I hosted a “chef” birthday party in which 4 of my closest friends and I took turns being the judge for one round of a 5-course meal and everyone else competed to see who could cook and bake the best. Plating was crucial to the success of a dish. Friendships were put to the test. At the end of the party, my mom tallied the votes and called me aside. “You won,” she told me. We had planned for this. Naturally, since I had designed all the rules of the party, worn a chef hat, and was the most emotionally invested in the competition, I was the likely winner. Yet this was a conflict of interest. You cannot win your own birthday party. And so the prize went to the runner-up, but everyone walked away with a goodie bag consolation prize.
Competitive birthday parties continued too far into my teenage years. For my sixteenth birthday, I had yet another party based on a tv show: Minute to Win It. There were two teams and I don’t remember who won but I do know that good times were had by all, transferring oreo cookies from our foreheads to our mouths and attempting to eat five saltine crackers, all within the minute-long time constraint.

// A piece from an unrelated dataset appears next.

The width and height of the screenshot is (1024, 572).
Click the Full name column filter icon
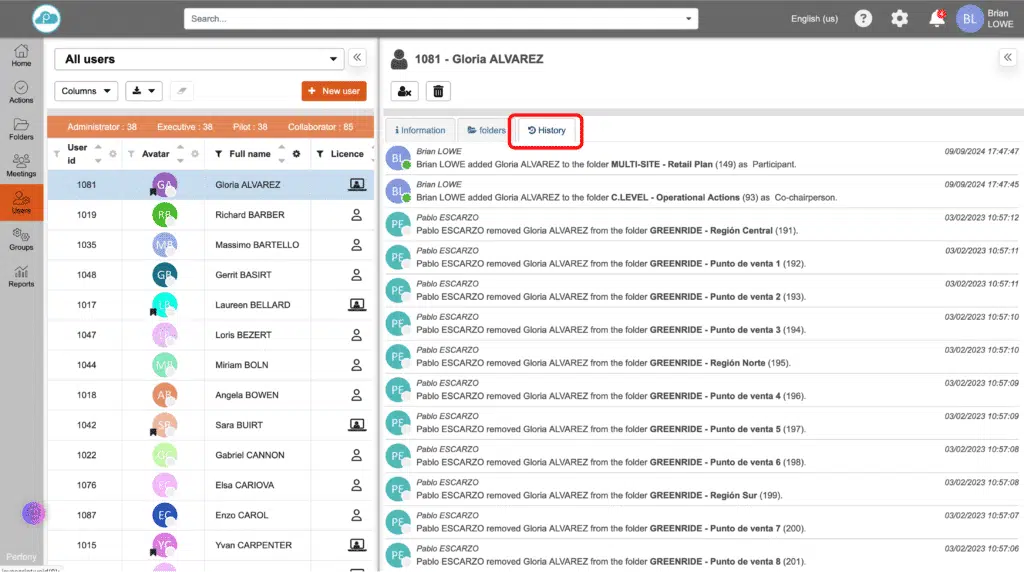(x=218, y=154)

Jon & Kate Plus Eight became Jon & Kate Plus Nine as I was adopted into the family via television. I recently saw a photo of the children now and my have they grown. Another one of the greats was Four Weddings, a show in which 4 people attend each other’s weddings as judges — a show that you might be thinking I planned as a sixth grader after the success of my cooking competition birthday party.
A less popular but equally entertaining show that sticks out in my memory is Tabatha’s Salon Takeover in which a woman named Tabatha pretty much overthrows hair salons across the nation. Tabatha doesn’t take shit from anyone, and that’s the kind of attitude that will get you your own show. In the show’s intro, Tabatha tells it to you like it is. “I’m tough, I’m talented, I’m taking over.” Because Tabatha starts with a T and so do all these words, Tabatha has laid down the law in a way that not many of us can. I attempted to find synonyms for these adjectives that would work with my name, but I am still searching. Once I find them, I will launch my own reality show. There will likely be some sort of home renovation or pastry art component to it as well as a healthy competition.